Grown suspicious of this unacceptable relationship, Simon warns Katherine and shows the photographs of his relatives, particularly of the poet William C. Thomas who seduced his mother “as if to say to Richard that this was the absolute all-time greatest betrayal of history, a case of Brutus stabbing his own father in the lowest possible place, seducing his own father’s bride-to-be while his mother fatally weakened bearing this ungrateful son, died of neglect” (127). But as Katherine was holding the father over the son (112) by entertaining the former in the kitchen and the latter in the bed room at one and the same time (119)and as the infatuation was too deep for Richard, a modern Casanova (113) to resist neither of them paid no heed to Simon’s threats and warnings.
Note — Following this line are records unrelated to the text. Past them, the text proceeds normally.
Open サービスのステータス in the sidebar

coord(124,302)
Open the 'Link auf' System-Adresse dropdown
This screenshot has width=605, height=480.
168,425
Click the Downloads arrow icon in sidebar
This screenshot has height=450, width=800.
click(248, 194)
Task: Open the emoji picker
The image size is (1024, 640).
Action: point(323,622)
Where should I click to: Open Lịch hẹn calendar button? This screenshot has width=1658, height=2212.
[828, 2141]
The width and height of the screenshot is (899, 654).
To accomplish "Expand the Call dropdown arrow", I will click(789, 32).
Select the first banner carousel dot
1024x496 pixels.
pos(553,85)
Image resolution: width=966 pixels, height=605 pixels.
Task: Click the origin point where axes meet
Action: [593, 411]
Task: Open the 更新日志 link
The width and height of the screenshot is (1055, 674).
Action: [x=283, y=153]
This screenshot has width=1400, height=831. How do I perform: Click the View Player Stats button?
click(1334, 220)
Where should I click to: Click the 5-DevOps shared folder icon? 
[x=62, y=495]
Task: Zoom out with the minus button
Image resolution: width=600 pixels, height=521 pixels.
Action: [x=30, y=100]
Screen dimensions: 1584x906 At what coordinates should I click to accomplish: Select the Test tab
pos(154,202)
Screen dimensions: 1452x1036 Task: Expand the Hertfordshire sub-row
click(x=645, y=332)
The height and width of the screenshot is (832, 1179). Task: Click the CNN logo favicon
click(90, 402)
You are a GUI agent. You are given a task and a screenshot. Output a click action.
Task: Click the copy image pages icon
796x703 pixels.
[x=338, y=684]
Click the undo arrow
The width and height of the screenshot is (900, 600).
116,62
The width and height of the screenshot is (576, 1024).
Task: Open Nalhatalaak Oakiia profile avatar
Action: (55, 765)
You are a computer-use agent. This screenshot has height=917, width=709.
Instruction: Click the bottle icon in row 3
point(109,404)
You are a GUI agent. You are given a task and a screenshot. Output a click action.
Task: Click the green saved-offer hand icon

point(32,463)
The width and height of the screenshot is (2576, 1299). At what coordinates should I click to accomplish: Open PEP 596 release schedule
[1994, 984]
Katherine’s instantaneous rejection of Simon’s proposal to “live with him” on Leah’s death, confirms his suspicion and infuriates him (120) and his advice to

Richard “to leave her alone” (128) to enable her to move into their house under the pretext of nursing his ailing mother, provokes the son. As a result, there ensues a duel between the father and the son (129). Leah Thomas who witnessed the deadly battle and shouted at her husband to run for safety (129), collapsed.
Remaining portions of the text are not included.